*DATA FOR THE TASK*:
Content starts

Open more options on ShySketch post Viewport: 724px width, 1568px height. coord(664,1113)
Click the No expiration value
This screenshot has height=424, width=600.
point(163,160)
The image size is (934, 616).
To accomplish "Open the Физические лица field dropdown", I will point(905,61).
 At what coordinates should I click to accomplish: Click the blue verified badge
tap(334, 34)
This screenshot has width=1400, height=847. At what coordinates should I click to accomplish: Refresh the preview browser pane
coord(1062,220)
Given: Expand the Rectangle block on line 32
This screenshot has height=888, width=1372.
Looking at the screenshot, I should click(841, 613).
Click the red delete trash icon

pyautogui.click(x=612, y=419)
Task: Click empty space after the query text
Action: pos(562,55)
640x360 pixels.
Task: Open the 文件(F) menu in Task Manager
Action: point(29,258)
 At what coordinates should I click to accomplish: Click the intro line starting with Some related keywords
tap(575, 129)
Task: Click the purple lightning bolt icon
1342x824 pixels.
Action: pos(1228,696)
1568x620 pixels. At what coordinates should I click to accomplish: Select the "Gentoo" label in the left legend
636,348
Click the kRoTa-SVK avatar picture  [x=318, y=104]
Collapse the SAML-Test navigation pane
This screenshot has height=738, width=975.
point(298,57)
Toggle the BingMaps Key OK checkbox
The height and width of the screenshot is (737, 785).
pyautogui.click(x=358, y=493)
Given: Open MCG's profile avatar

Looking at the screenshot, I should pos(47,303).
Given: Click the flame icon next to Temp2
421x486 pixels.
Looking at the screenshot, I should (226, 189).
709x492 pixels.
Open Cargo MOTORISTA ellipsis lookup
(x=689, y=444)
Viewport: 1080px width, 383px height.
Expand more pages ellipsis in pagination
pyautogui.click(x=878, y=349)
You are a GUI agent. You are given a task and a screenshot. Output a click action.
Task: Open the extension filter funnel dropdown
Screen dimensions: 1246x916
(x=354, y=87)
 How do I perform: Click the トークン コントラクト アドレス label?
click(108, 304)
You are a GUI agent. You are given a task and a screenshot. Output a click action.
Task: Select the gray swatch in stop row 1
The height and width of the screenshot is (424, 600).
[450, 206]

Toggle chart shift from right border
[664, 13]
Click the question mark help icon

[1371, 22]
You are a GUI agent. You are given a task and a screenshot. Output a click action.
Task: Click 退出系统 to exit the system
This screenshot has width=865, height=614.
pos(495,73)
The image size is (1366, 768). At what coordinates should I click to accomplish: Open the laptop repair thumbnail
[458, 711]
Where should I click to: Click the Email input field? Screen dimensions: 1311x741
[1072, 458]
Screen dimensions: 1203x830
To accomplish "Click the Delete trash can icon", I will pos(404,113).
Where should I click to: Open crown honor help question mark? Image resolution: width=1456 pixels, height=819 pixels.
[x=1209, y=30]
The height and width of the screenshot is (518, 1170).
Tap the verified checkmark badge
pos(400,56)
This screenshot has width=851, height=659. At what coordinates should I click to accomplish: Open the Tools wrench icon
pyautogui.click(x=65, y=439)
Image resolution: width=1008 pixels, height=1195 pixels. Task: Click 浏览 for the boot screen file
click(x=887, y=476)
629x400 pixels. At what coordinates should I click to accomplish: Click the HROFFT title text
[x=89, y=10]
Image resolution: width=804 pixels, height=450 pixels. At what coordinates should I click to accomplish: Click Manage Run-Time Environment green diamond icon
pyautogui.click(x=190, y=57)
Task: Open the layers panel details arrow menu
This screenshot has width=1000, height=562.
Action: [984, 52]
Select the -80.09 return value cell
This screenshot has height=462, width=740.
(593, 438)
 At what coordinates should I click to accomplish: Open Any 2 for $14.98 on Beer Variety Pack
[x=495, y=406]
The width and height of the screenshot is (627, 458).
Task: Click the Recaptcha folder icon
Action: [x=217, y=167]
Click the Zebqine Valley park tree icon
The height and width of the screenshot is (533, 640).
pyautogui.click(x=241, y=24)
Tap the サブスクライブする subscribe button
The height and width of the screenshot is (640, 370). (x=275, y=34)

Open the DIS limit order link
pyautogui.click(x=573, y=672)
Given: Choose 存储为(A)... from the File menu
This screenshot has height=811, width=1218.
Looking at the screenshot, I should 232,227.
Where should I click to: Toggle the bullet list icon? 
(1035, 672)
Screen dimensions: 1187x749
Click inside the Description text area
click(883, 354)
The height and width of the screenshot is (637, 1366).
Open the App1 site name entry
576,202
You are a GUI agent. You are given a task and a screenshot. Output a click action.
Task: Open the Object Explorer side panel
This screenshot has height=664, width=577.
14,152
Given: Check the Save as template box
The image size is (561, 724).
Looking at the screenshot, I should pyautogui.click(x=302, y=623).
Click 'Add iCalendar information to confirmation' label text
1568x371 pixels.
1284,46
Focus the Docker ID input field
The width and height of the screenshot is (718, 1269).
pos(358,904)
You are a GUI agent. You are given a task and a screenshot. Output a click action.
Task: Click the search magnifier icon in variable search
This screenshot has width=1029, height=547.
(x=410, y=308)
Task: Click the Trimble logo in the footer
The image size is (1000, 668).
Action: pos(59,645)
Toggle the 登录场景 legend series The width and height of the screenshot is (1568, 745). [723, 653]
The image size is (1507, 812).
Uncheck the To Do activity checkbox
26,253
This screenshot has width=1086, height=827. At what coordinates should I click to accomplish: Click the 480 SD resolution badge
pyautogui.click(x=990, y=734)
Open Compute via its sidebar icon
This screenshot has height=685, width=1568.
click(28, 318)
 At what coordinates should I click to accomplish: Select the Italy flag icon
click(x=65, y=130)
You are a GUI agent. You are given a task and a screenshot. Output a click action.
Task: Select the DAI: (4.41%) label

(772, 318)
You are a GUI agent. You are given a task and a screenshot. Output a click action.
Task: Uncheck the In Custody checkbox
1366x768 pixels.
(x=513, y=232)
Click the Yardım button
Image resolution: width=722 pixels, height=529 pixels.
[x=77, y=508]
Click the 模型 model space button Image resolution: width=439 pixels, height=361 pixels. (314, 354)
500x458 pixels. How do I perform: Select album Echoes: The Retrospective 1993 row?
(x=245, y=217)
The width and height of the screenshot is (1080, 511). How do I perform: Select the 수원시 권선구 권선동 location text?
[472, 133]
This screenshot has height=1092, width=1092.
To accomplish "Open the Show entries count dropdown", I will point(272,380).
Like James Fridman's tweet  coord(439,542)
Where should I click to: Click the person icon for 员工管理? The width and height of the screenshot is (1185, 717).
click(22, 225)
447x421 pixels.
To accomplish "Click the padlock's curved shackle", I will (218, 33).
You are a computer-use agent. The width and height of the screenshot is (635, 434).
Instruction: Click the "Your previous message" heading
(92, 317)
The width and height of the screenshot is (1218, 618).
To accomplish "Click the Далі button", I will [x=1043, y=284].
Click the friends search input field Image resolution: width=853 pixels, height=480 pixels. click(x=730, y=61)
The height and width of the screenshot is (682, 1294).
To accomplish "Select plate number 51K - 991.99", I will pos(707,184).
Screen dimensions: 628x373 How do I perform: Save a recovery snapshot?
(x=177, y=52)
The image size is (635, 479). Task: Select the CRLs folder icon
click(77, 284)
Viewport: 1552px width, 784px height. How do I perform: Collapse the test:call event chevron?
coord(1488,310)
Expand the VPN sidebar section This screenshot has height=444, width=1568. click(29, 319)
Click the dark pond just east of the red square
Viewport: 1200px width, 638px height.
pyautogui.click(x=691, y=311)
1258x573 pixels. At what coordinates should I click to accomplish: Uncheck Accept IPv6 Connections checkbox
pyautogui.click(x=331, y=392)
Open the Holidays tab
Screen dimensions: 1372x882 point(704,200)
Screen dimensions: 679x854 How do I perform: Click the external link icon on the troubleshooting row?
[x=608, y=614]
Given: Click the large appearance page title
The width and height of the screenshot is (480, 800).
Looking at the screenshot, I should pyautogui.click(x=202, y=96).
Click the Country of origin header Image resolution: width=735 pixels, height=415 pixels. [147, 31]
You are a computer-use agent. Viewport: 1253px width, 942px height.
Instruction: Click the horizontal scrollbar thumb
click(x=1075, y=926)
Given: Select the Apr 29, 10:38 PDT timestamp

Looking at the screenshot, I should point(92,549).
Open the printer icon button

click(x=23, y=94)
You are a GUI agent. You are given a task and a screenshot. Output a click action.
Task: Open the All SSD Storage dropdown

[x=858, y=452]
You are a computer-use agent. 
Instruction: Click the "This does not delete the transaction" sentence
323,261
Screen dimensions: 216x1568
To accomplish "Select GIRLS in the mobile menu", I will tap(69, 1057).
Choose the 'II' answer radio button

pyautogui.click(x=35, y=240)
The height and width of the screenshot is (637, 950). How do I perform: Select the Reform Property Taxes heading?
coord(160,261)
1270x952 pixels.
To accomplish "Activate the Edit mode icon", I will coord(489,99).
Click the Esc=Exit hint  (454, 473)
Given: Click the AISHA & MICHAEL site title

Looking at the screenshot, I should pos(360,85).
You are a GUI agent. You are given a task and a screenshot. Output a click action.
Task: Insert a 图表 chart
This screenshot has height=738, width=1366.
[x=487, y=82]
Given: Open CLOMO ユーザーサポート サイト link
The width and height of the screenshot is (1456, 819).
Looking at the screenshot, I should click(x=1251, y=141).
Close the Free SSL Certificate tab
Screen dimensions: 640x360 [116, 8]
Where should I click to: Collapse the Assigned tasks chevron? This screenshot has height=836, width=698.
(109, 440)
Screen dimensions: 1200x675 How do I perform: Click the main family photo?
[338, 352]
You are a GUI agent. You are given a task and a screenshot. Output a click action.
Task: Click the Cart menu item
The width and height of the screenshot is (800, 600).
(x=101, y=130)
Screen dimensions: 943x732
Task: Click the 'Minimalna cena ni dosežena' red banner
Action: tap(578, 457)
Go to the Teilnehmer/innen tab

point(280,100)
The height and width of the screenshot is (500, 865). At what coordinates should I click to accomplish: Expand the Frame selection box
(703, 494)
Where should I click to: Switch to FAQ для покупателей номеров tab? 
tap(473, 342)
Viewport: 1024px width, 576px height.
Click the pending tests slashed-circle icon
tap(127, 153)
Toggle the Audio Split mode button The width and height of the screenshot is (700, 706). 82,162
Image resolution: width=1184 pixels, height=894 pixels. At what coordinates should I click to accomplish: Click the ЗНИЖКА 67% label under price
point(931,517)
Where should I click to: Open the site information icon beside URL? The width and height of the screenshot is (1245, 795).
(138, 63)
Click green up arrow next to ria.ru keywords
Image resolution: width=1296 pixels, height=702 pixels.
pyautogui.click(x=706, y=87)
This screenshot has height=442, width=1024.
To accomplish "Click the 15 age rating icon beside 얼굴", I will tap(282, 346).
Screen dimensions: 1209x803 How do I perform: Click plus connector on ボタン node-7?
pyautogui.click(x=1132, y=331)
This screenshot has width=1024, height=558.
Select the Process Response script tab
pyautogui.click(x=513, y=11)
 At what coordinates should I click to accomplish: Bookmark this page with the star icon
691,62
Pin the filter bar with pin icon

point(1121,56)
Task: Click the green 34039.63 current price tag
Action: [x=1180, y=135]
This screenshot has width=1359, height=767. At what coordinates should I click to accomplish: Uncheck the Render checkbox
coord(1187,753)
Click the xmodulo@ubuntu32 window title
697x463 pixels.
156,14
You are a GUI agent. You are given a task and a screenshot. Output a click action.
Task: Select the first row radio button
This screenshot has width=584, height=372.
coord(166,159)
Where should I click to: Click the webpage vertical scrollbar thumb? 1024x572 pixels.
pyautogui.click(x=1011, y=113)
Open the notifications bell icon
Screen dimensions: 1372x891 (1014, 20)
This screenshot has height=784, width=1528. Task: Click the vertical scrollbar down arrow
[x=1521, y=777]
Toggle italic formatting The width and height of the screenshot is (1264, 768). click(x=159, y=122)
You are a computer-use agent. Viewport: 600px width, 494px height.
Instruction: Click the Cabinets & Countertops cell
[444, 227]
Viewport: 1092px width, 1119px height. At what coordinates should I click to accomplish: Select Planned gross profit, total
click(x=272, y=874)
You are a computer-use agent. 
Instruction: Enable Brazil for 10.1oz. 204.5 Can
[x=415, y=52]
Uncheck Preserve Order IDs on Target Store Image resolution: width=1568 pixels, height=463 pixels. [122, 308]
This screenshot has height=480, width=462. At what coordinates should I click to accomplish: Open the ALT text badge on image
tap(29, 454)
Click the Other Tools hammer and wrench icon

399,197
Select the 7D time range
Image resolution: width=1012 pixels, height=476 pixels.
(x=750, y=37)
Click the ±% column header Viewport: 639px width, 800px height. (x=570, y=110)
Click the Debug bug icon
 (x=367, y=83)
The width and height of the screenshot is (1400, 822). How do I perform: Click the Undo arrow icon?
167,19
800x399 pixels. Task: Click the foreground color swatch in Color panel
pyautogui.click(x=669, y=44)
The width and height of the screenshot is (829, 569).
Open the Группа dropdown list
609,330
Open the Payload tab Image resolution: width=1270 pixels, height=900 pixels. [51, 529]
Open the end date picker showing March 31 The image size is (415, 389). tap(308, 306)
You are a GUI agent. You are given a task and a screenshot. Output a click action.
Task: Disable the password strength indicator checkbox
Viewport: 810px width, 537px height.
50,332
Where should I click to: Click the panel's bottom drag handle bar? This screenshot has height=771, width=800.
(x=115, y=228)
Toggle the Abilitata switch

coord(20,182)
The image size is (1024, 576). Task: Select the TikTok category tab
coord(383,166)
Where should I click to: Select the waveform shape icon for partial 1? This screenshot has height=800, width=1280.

Content ends

*TASK TO COMPLETE*:
Exactly how many lines in the listing above contain the word "header"? Only the number should be given.

*SOLUTION FOR THIS PROBLEM*:
2